# Thread: Exponential Random Variable Problem

1. ## Exponential Random Variable Problem

Problem: A submarine has three navigational devices but can remain at sea if at least two are working. Suppose that the failure times are exponential with means 1 year, 1.5 years, and 3 years.

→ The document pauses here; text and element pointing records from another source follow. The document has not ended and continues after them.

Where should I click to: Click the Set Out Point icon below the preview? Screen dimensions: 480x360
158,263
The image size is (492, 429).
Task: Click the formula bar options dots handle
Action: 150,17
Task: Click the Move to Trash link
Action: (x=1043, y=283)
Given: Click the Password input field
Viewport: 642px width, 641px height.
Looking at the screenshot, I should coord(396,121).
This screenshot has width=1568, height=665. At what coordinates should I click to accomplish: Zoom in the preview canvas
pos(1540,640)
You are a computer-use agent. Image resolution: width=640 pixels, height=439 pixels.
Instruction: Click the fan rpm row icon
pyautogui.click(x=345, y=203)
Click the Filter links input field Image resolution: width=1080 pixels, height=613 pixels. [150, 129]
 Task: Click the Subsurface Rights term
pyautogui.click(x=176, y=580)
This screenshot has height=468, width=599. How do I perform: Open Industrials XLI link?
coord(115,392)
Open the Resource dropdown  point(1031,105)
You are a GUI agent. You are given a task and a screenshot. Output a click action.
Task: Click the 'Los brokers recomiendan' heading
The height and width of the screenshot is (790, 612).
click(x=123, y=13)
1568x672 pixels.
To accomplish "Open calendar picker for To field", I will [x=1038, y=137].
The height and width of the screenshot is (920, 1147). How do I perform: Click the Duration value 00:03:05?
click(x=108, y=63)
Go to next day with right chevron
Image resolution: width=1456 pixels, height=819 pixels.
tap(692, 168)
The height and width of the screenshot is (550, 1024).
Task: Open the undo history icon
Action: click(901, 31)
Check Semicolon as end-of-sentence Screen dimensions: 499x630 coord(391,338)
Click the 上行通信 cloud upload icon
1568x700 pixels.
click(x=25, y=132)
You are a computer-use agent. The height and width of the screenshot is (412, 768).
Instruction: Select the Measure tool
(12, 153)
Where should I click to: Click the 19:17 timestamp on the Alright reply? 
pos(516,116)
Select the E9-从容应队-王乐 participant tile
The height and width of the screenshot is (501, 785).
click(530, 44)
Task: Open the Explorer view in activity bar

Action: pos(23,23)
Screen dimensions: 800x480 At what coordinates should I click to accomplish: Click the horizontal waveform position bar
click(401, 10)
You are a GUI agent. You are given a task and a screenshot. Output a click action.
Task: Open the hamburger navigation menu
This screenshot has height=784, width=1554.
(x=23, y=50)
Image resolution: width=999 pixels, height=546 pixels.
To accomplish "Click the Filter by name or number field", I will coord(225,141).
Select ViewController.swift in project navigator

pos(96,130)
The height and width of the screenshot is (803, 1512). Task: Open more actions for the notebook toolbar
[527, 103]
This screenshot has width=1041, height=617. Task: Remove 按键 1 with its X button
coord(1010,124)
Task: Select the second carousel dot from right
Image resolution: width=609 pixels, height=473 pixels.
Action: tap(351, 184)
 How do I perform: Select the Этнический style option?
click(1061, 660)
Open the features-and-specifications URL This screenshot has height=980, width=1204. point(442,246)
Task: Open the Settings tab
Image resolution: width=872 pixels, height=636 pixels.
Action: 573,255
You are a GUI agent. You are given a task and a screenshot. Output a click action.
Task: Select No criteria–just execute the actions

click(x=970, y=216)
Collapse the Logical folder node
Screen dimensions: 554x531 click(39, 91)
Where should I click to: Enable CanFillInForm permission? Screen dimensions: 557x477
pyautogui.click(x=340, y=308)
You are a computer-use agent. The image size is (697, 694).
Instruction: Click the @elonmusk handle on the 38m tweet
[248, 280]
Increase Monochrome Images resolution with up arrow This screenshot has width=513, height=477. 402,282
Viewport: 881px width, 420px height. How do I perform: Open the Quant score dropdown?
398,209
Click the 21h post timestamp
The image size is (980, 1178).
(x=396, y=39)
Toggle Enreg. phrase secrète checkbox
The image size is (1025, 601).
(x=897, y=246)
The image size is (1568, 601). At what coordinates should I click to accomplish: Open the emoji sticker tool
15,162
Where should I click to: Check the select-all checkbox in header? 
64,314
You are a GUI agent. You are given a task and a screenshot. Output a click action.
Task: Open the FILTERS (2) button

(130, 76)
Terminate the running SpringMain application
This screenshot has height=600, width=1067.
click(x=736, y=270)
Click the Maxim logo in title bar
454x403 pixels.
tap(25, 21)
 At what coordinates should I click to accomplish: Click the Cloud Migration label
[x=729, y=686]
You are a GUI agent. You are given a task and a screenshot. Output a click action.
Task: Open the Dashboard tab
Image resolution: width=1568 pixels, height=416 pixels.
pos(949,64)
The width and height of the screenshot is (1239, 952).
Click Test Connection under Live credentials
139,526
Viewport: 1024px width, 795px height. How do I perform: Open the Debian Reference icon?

What is the average length of time the boat can remain at sea?

Some basic facts:

Density for an exponential random variable: f(x)= λe-λx for x>=0
E(T)=1/λ if T is an exponential random variable

Maybe relevant: P(S<T)=λS / (λS + λT) for exponential random variables S and T, and this is similar for many exponential random variables.

Where I've gotten:

The boat can remain at sea until 2 parts break.
Let T be the time that the boat can remain at sea.

Since the sample space can be divided into the order in which the parts fail, we have:

E(T)= Sum where 1<=i,j,k<=3 of: E(T|Ti<Tj<Tk)P(Ti<Tj<Tk)

where E(T|Ti<Tj<Tk)=E(Tj|Ti<Tj<Tk) since the boat can remain at sea until two parts fail.

Now, this would be a similar method that we've used with discrete random variables in class. Unfortunately, I'm a little rusty with my continuous probability. Is there somewhere to go from here, or maybe an easier way to approach the problem?

Designate the navigational devices 1 and 2 and 3, with corresponding times to failure $T_{1}$ and $T_{2}$ and $T_{3}$ respectively. Suppose that devices 1 and 2 are connected in parallell and that the parallell coupling is connected in series to device 3. Then the navigational system is operational if (1 and 2 are operational) or if (2 and 3 are operational).
The system is operational at time $t$ if
$\min(T_{1},T_{3}) > t \text{ or } \min(T_{2},T_{3}) > t \ .$